Л.Л.: А Н.М. это разве как-нибудь интересует?
А.В.: Нет. Но Н.М. подобен женщине; женщина ближе к некоторым тайнам мира, она несёт их, но сама не сознаёт. Н.М. - человек новой эпохи, но это, как говорят про крестьян, тёмный человек.
Л.Л.: Он глядит назад…
Затем о суде.
А.В.: Это дурной театр. Странно, почему человек, которому грозит смерть, должен принимать участие в представлении. Очевидно, не только должен, но и хочет, иначе бы суд не удавался. Да, этот сидящий на скамье уважает суд. Но можно представить себе и такого, который перестал уважать суд. Тогда всё пойдёт очень странно. Толстый человек, на котором сосредоточено внимание, вместо того, чтобы выполнять свои обязанности по распорядку, не отвечает, потому что ему лень, говорит что и когда хочет, и хохочет невпопад.
<3>
А.В.: Какое это имеет значение, народы и их судьбы. Важно, что сейчас люди больше думают о времени и о смерти, чем прежде; остальное всё, что считается важным — безразлично.

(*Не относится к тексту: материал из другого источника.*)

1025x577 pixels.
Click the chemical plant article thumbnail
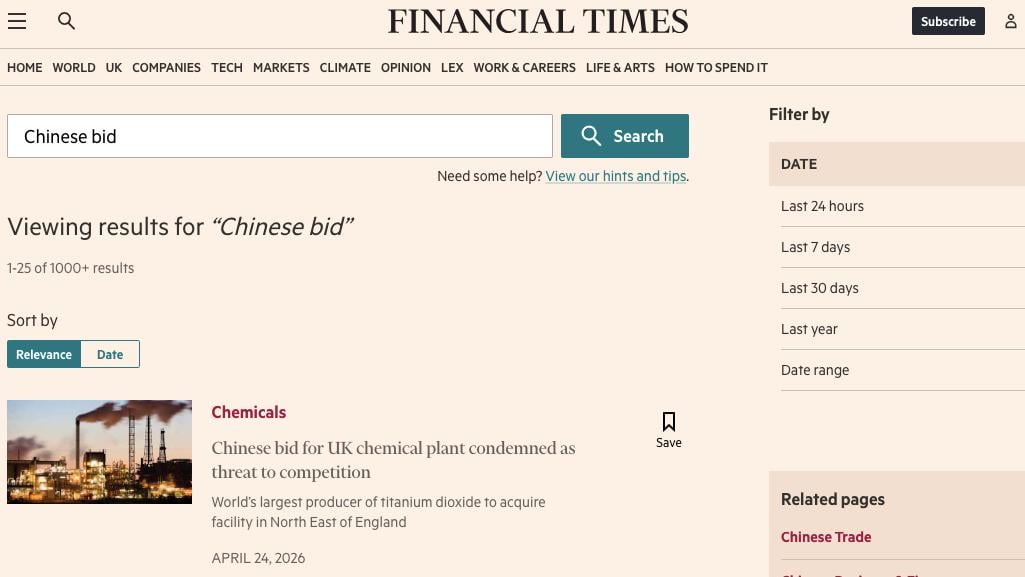99,452
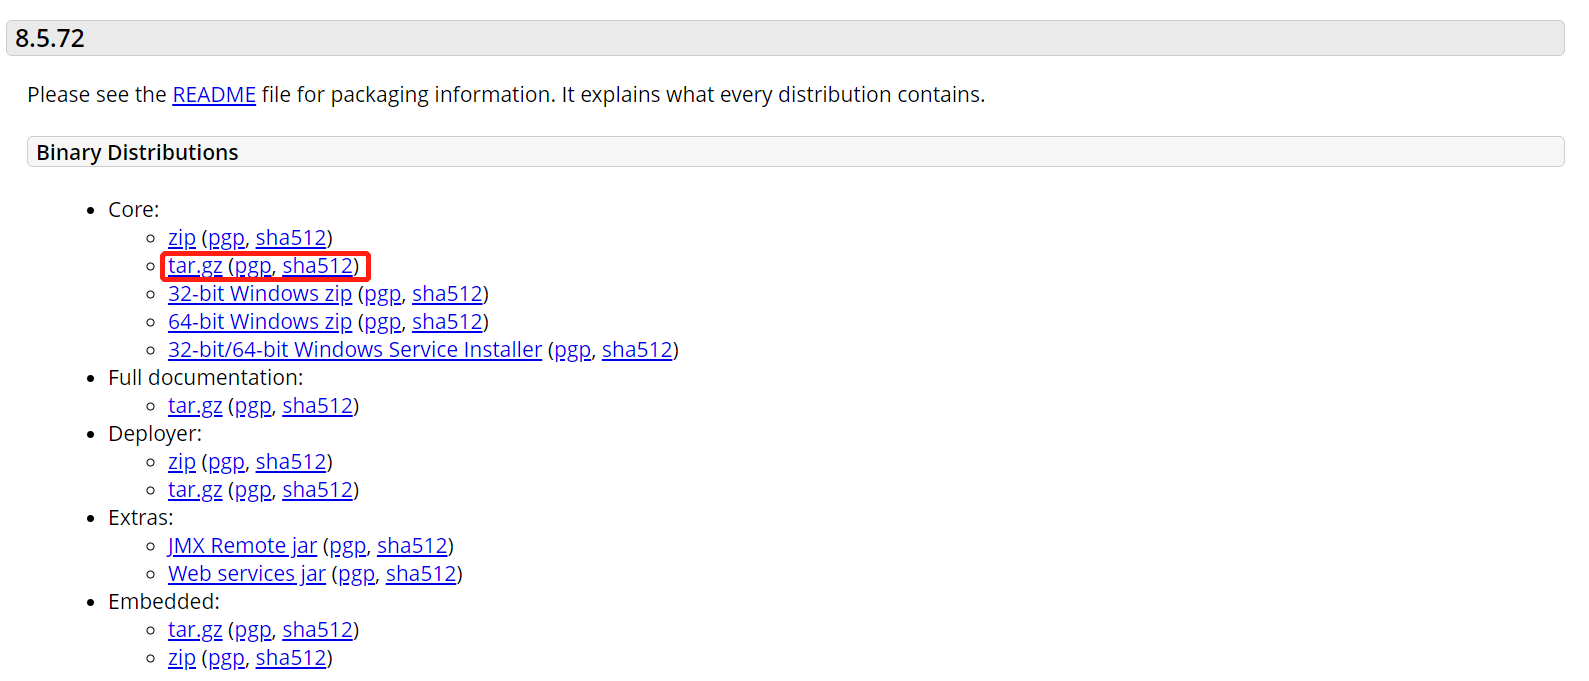Download the Embedded tar.gz
The height and width of the screenshot is (681, 1589).
(195, 630)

…А.В. купил пол-литра водки; он отлил половину, так как хотел пойти ещё на вечер.
…А.В. пил, вопреки обычному, скромно: он хранил себя для дальнейших событий. "Пей, — уговаривал Л.Л.,- это пробуждает угаснувшие способности".
И вот А.В. ушёл на другой вечер, всё равно, что в другой мир. Я.С. и Л.Л. остались одни.
<4>
А.В. нашёл в себе сходство с Пушкиным.
А.В.: Пушкин тоже не имел чувства собственного достоинства и любил тереться среди людей выше его.
А.В.: Недавно Д.Х. вошёл в отсутствие Н.М. в его комнату и увидел на диване открытый том Пастернака. Пожалуй, Н.М. действительно читает тайком Пастернака.
<5>
А.В.: Д.Х. уже неделю питается супом, который варит себе, супом со снетками… А билеты на Реквием, которые он предлагал Н.А. и дал Н.М., были на самом деле не даровые; Д.Х. купил их.
А.В. и Л.Л. говорили о количестве денег, потребном человеку. А.В. считал что тут нет и не может быть границ; чем больше, тем лучше. Л.Л. говорил. что много денег нужно лишь при честолюбии, чтобы не отстать от других. А так достаточно и не слишком много.